• _SUPPLIED INFORMATION_
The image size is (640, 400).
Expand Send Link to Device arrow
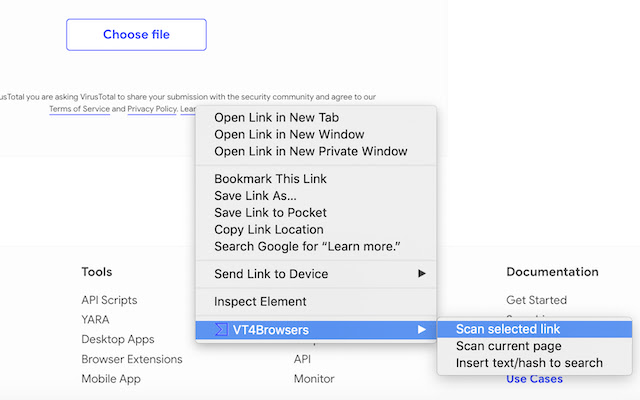pos(422,274)
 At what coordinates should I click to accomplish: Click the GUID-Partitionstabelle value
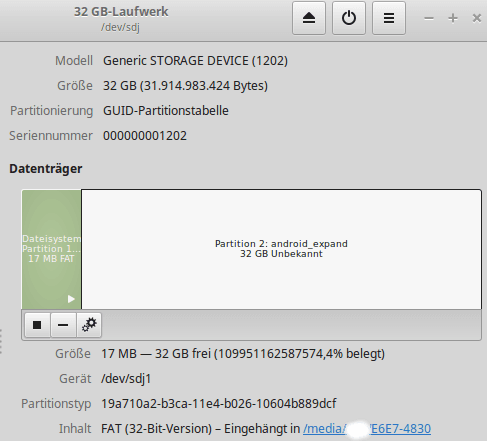[166, 111]
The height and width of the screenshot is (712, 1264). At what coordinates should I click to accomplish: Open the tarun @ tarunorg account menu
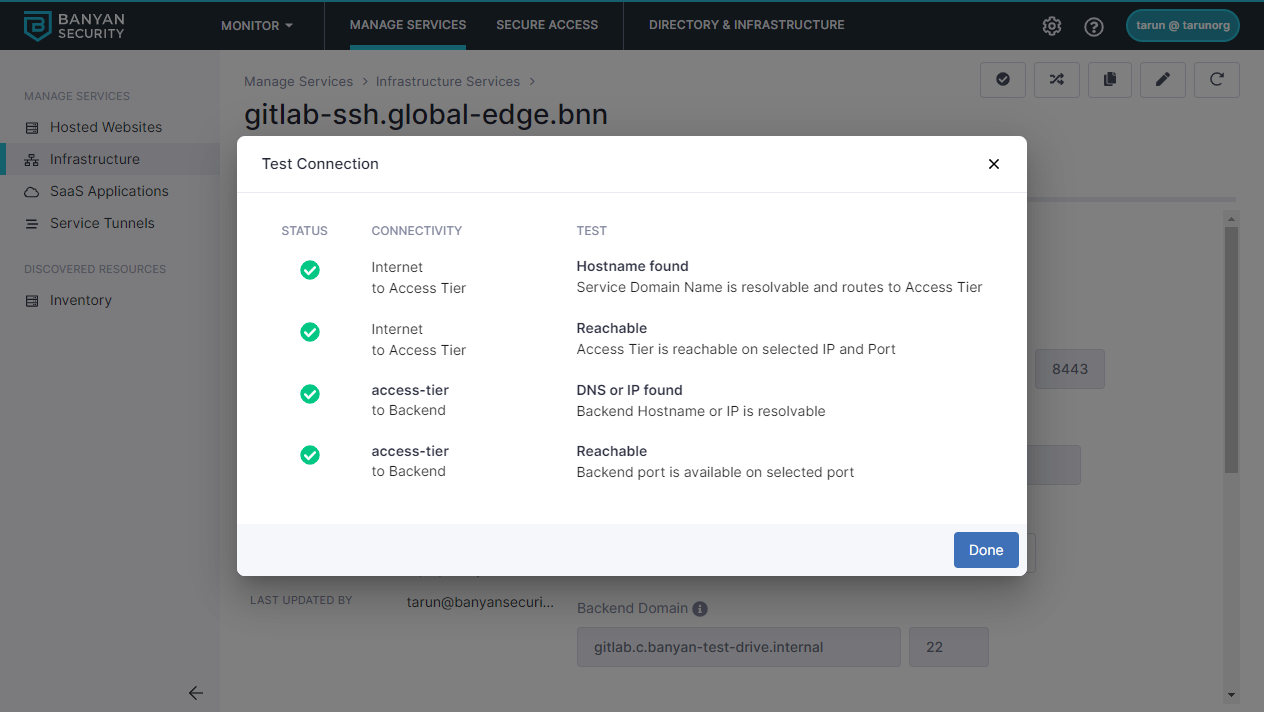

• _EXERCISE AIM_
Output the records as a JSON list of strings, from the line containing "At what coordinates should I click to accomplish: Click" through the end of the records, both ends included, with one string per line and blank lines omitted. Leave the pictures out.

• _TASK ANSWER_
[
  " At what coordinates should I click to accomplish: Click the GUID-Partitionstabelle value",
  "[166, 111]",
  "The height and width of the screenshot is (712, 1264). At what coordinates should I click to accomplish: Open the tarun @ tarunorg account menu"
]